• September 2, 2011
  • 307

Classrooms were empty in Polish schools

Decorated schools, renovated classrooms where the fresh paint can still be smelled and… empty desks at which students should be sitting.

This is how a few Polish schools in Lithuania, where the strike was announced, looked like on the afternoon on September 2.

On Friday, Polish students sacrificed the first day of the school year to fight for their rights to an education in the mother tongue.

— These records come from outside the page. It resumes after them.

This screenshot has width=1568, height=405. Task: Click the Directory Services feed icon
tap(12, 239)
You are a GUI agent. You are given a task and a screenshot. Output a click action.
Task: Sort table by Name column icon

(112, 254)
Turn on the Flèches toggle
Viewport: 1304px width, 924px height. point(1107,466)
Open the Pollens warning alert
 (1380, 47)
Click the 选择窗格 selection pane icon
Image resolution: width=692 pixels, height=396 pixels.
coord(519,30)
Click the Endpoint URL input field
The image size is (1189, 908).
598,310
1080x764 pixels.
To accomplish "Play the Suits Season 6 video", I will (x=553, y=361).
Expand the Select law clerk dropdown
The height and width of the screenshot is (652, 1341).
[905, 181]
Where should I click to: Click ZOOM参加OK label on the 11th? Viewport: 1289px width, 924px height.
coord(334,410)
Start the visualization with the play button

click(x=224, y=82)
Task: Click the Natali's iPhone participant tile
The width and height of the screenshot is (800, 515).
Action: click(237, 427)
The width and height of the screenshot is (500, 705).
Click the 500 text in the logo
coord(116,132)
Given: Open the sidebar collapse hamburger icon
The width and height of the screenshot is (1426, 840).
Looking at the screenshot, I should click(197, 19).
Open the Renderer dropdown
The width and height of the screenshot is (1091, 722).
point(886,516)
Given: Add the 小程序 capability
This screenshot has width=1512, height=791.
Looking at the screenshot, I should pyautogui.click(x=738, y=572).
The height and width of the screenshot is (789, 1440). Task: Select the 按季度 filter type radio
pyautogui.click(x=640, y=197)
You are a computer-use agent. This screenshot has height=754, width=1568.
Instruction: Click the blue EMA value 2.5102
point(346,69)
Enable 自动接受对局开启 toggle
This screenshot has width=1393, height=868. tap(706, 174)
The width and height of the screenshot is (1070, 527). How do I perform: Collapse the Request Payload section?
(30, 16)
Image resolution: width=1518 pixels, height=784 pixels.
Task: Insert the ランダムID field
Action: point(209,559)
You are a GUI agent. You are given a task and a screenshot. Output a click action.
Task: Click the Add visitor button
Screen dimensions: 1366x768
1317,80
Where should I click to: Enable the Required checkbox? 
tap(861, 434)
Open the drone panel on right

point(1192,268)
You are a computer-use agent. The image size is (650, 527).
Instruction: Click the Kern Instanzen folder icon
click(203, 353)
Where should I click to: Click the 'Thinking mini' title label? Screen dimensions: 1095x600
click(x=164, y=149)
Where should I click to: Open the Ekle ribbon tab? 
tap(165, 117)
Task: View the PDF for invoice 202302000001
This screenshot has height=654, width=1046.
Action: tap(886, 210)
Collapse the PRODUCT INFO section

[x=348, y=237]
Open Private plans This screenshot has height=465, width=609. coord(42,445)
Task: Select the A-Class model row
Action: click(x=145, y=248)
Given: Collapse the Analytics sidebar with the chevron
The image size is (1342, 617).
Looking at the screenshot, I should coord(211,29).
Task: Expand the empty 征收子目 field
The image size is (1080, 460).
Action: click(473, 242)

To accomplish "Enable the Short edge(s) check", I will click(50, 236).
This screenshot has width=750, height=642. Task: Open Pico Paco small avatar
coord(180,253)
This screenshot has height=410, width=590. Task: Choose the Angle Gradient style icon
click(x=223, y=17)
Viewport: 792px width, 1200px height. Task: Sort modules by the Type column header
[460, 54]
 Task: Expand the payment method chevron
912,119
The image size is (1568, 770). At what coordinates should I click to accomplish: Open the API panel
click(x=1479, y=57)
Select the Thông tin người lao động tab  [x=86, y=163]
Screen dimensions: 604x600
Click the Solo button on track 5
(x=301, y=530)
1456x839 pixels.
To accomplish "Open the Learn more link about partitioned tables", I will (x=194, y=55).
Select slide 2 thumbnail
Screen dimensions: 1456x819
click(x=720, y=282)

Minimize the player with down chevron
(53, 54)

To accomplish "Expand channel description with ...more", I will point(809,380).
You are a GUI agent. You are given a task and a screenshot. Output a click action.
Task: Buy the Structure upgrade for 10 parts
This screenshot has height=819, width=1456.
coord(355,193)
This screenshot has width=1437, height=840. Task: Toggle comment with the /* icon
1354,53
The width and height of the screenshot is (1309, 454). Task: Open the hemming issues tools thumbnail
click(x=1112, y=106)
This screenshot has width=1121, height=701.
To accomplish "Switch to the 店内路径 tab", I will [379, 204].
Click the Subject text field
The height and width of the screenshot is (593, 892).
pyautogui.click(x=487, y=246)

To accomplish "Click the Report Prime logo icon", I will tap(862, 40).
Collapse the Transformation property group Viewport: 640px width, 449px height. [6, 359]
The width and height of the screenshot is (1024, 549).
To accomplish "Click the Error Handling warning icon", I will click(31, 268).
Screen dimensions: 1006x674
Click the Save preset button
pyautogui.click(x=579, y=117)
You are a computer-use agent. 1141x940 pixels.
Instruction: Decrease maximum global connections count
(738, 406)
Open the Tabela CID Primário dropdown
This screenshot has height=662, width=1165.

Students, their parents and the most recent graduates gathered by the Presidential Palace in Vilnius, to participate in a rally initiated by the Polish Schools Parents’ Forum in Lithuania and supported by Polish organizations.

At the same time when the crowd was loudly protesting against the discriminatory Act of Education, silence descended in the Polish schools because only a small number of students came to school.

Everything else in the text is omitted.